**Data provided**
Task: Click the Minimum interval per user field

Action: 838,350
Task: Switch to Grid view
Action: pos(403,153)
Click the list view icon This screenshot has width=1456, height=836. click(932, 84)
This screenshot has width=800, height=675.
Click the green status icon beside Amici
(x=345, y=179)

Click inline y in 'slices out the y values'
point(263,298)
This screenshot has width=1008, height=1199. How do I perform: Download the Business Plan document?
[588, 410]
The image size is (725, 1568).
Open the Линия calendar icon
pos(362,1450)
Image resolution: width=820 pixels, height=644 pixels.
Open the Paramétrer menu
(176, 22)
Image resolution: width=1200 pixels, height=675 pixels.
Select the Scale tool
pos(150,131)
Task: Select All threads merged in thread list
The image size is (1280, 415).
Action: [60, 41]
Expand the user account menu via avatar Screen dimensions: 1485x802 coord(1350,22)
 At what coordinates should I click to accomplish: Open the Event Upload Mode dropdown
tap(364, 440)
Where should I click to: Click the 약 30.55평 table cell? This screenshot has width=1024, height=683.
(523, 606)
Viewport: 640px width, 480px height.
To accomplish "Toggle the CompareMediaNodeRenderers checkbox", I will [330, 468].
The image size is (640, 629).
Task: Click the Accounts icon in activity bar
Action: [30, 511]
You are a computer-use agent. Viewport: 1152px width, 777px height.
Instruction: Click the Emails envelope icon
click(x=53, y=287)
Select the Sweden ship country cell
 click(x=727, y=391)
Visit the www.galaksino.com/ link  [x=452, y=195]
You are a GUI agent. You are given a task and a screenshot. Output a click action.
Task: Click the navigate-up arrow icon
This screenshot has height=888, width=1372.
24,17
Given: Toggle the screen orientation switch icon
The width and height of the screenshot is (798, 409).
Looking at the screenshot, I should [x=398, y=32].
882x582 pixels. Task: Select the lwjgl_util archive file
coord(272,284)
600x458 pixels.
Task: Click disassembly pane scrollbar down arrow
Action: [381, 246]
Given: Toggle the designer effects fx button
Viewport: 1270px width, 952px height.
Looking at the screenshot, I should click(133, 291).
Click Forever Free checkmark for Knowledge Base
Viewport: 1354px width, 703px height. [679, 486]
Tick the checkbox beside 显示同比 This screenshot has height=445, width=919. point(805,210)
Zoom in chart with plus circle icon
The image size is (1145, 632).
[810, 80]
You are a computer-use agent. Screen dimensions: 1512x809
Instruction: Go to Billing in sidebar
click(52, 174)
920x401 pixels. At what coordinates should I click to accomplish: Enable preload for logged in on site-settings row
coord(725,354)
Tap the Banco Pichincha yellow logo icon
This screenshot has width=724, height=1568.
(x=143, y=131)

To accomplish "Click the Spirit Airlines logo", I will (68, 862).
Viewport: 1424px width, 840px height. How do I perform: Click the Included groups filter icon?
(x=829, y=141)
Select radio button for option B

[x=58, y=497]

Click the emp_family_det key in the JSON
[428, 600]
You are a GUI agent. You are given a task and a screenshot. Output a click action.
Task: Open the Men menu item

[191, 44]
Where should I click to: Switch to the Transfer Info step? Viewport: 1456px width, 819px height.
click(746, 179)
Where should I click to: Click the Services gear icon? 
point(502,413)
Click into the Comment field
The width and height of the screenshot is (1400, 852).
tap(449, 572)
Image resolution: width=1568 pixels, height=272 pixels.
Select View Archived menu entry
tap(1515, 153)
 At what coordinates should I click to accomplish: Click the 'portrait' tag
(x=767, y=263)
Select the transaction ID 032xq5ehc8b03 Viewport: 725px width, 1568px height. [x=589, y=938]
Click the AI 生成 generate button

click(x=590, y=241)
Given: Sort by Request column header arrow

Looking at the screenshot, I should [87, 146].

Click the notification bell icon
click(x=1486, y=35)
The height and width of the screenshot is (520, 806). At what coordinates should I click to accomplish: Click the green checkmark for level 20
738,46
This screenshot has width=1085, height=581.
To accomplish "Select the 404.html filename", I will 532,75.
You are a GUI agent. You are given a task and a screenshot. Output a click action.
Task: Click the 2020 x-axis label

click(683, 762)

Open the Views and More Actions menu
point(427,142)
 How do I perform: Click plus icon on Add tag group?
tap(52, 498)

**What the task requires**
Return every line of the listing above without any changes, keeping the original order.

**Result of the exercise**
Task: Click the Minimum interval per user field

Action: 838,350
Task: Switch to Grid view
Action: pos(403,153)
Click the list view icon This screenshot has width=1456, height=836. click(932, 84)
This screenshot has width=800, height=675.
Click the green status icon beside Amici
(x=345, y=179)

Click inline y in 'slices out the y values'
point(263,298)
This screenshot has width=1008, height=1199. How do I perform: Download the Business Plan document?
[588, 410]
The image size is (725, 1568).
Open the Линия calendar icon
pos(362,1450)
Image resolution: width=820 pixels, height=644 pixels.
Open the Paramétrer menu
(176, 22)
Image resolution: width=1200 pixels, height=675 pixels.
Select the Scale tool
pos(150,131)
Task: Select All threads merged in thread list
The image size is (1280, 415).
Action: [60, 41]
Expand the user account menu via avatar Screen dimensions: 1485x802 coord(1350,22)
 At what coordinates should I click to accomplish: Open the Event Upload Mode dropdown
tap(364, 440)
Where should I click to: Click the 약 30.55평 table cell? This screenshot has width=1024, height=683.
(523, 606)
Viewport: 640px width, 480px height.
To accomplish "Toggle the CompareMediaNodeRenderers checkbox", I will [330, 468].
The image size is (640, 629).
Task: Click the Accounts icon in activity bar
Action: [30, 511]
You are a computer-use agent. Viewport: 1152px width, 777px height.
Instruction: Click the Emails envelope icon
click(x=53, y=287)
Select the Sweden ship country cell
 click(x=727, y=391)
Visit the www.galaksino.com/ link  [x=452, y=195]
You are a GUI agent. You are given a task and a screenshot. Output a click action.
Task: Click the navigate-up arrow icon
This screenshot has height=888, width=1372.
24,17
Given: Toggle the screen orientation switch icon
The width and height of the screenshot is (798, 409).
Looking at the screenshot, I should [x=398, y=32].
882x582 pixels. Task: Select the lwjgl_util archive file
coord(272,284)
600x458 pixels.
Task: Click disassembly pane scrollbar down arrow
Action: [381, 246]
Given: Toggle the designer effects fx button
Viewport: 1270px width, 952px height.
Looking at the screenshot, I should click(133, 291).
Click Forever Free checkmark for Knowledge Base
Viewport: 1354px width, 703px height. [679, 486]
Tick the checkbox beside 显示同比 This screenshot has height=445, width=919. point(805,210)
Zoom in chart with plus circle icon
The image size is (1145, 632).
[810, 80]
You are a computer-use agent. Screen dimensions: 1512x809
Instruction: Go to Billing in sidebar
click(52, 174)
920x401 pixels. At what coordinates should I click to accomplish: Enable preload for logged in on site-settings row
coord(725,354)
Tap the Banco Pichincha yellow logo icon
This screenshot has width=724, height=1568.
(x=143, y=131)

To accomplish "Click the Spirit Airlines logo", I will (68, 862).
Viewport: 1424px width, 840px height. How do I perform: Click the Included groups filter icon?
(x=829, y=141)
Select radio button for option B

[x=58, y=497]

Click the emp_family_det key in the JSON
[428, 600]
You are a GUI agent. You are given a task and a screenshot. Output a click action.
Task: Open the Men menu item

[191, 44]
Where should I click to: Switch to the Transfer Info step? Viewport: 1456px width, 819px height.
click(746, 179)
Where should I click to: Click the Services gear icon? 
point(502,413)
Click into the Comment field
The width and height of the screenshot is (1400, 852).
tap(449, 572)
Image resolution: width=1568 pixels, height=272 pixels.
Select View Archived menu entry
tap(1515, 153)
 At what coordinates should I click to accomplish: Click the 'portrait' tag
(x=767, y=263)
Select the transaction ID 032xq5ehc8b03 Viewport: 725px width, 1568px height. [x=589, y=938]
Click the AI 生成 generate button

click(x=590, y=241)
Given: Sort by Request column header arrow

Looking at the screenshot, I should [87, 146].

Click the notification bell icon
click(x=1486, y=35)
The height and width of the screenshot is (520, 806). At what coordinates should I click to accomplish: Click the green checkmark for level 20
738,46
This screenshot has width=1085, height=581.
To accomplish "Select the 404.html filename", I will 532,75.
You are a GUI agent. You are given a task and a screenshot. Output a click action.
Task: Click the 2020 x-axis label

click(683, 762)

Open the Views and More Actions menu
point(427,142)
 How do I perform: Click plus icon on Add tag group?
tap(52, 498)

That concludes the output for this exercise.